*PROVIDED PASSAGE*
Overview diagram of passt

pasta: Pack A Subtle Tap Abstraction

pasta (same binary as passt, different command) offers equivalent functionality, for network namespaces: traffic is forwarded using a tap interface inside the namespace, without the need to create further interfaces on the host, hence not requiring any capabilities or privileges.

It also implements a tap bypass path for local connections: packets with a local destination address are moved directly between Layer-4 sockets, avoiding Layer-2 translations, using the splice(2) and recvmmsg(2)/sendmmsg(2) system calls for TCP and UDP, respectively.

Overview diagram of pasta

See also the man page.

Motivation

passt

When container workloads are moved to virtual machines, the network traffic is typically forwarded by interfaces operating at data link level. Some components in the containers ecosystem (such as service meshes), however, expect applications to run locally, with visible sockets and processes, for the purposes of socket redirection, monitoring, port mapping.

To solve this issue, user mode networking, as provided e.g. by libslirp, can be used. Existing solutions implement a full TCP/IP stack, replaying traffic on sockets that are local to the pod of the service mesh. This creates the illusion of application processes running on the same host, eventually separated by user namespaces.

While being almost transparent to the service mesh infrastructure, that kind of solution comes with a number of downsides:

  • three different TCP/IP stacks (guest, adaptation and host) need to be traversed for every service request
  • addressing needs to be coordinated to create the pretense of consistent addresses and routes between guest and host environments. This typically needs a NAT with masquerading, or some form of packet bridging
  • the traffic seen by the service mesh and observable externally is a distant replica of the packets forwarded to and from the guest environment:
    • TCP congestion windows and network buffering mechanisms in general operate differently from what would be naturally expected by the application
    • protocols carrying addressing information might pose additional challenges, as the applications don't see the same set of addresses and routes as they would if deployed with regular containers

passt implements a thinner layer between guest and host, that only implements what's strictly needed to pretend processes are running locally. The TCP adaptation doesn't keep per-connection packet buffers, and reflects observed sending windows and acknowledgements between the two sides. This TCP adaptation is needed as passt runs without the CAP_NET_RAW capability: it can't create raw IP sockets on the pod, and therefore needs to map packets at Layer-2 to Layer-4 sockets offered by the host kernel.

See also a detailed illustration of the problem and what lead to this approach.

pasta

On Linux, regular users can create network namespaces and run application services inside them. However, connecting namespaces to other namespaces and to external hosts requires the creation of network interfaces, such as veth pairs, which needs in turn elevated privileges or the CAP_NET_ADMIN capability. pasta, similarly to slirp4netns, solves this problem by creating a tap interface available to processes in the namespace, and mapping network traffic outside the namespace using native Layer-4 sockets.

*SOURCE EXCERPT*
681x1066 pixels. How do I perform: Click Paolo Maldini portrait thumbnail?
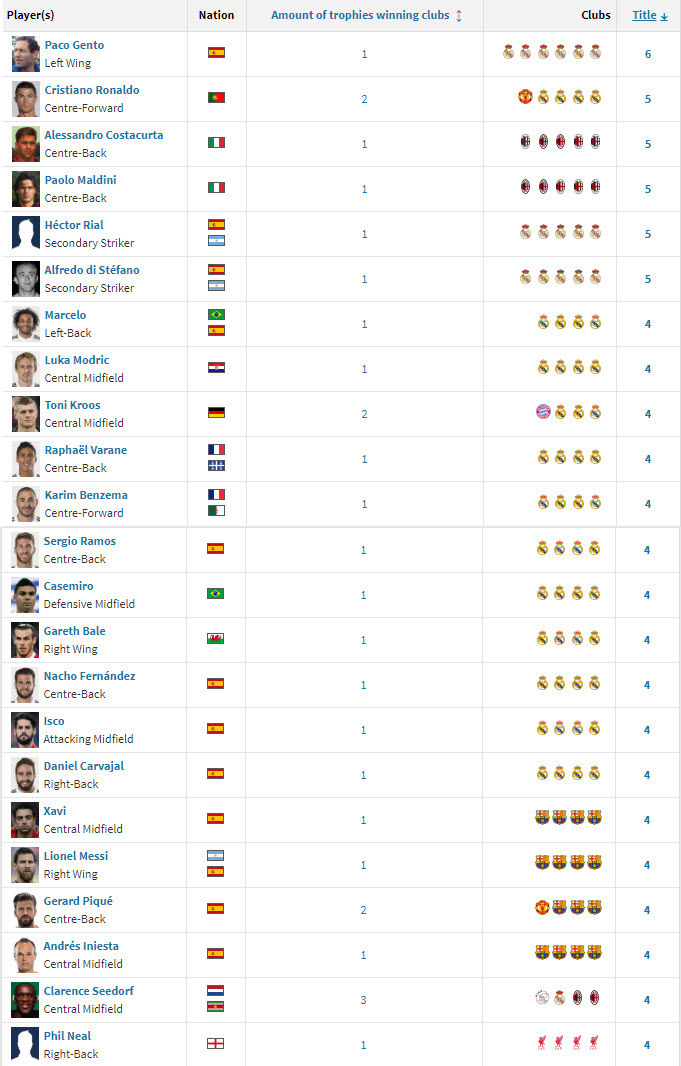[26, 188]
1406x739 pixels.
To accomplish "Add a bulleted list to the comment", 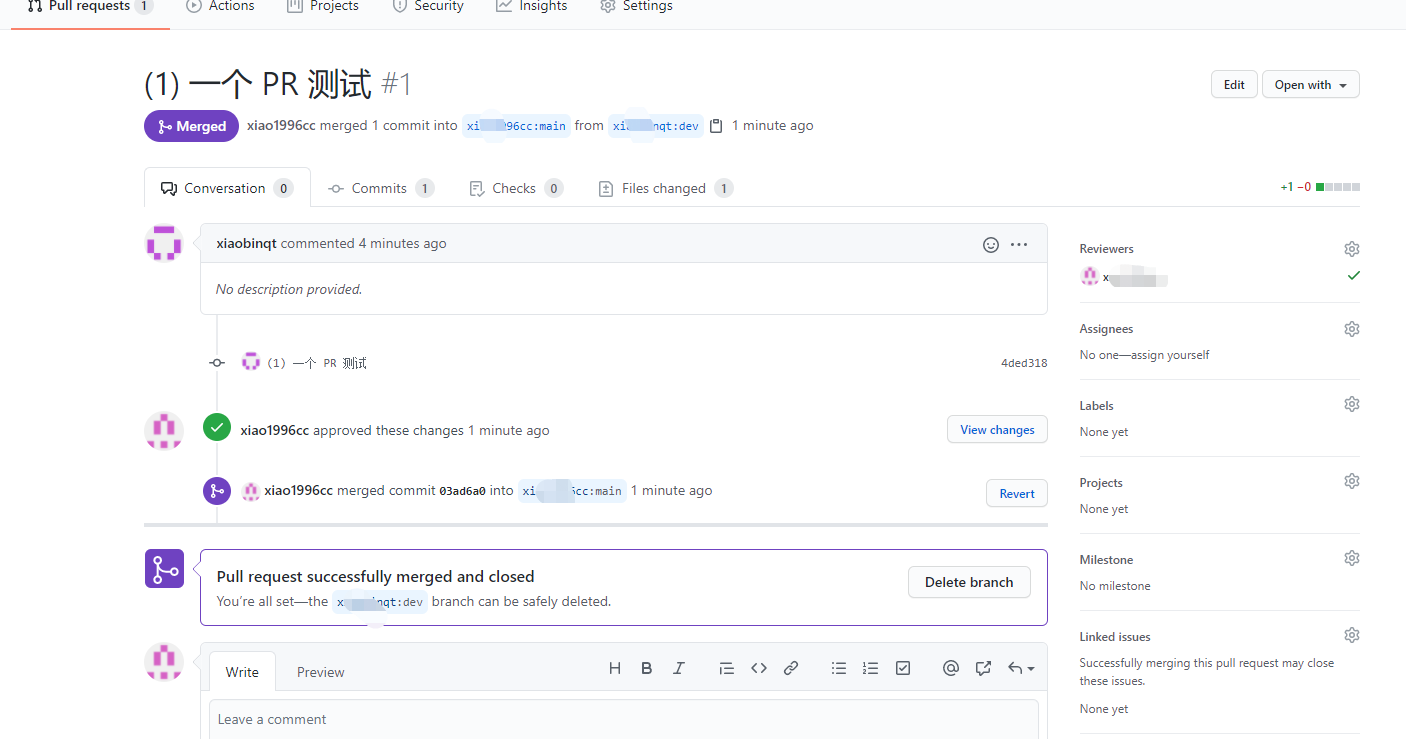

*TASK TO COMPLETE*
Please pick up the passt and pasta overview after its final sentence and continue it.

*THE ANSWER*
Existing approaches typically implement a full, generic TCP/IP stack for this translation between data and transport layers, without the possibility of speeding up local connections, and usually requiring NAT. pasta:

  • avoids the need for a generic, full-fledged TCP/IP stack by coordinating TCP connection dynamics between sender and receiver
  • offers a fast bypass path for local connections: if a process connects to another process on the same host across namespaces, data is directly forwarded using pairs of Layer-4 sockets
  • with default options, maps routing and addressing information to the namespace, avoiding any need for NAT

Features

: done/supported, : out of scope, 🛠: in progress/being considered : nice-to-have, eventually

Protocols

  • IPv4
    • all features, except for
    • fragmentation
  • IPv6
    • all features, except for
    • fragmentation
    • jumbograms
  • TCP
  • UDP
  • ICMP/ICMPv6 Echo
  • IGMP/MLD proxy
  • SCTP

Portability

Security

  • no dynamic memory allocation (sbrk(2), brk(2), mmap(2) blocked via seccomp)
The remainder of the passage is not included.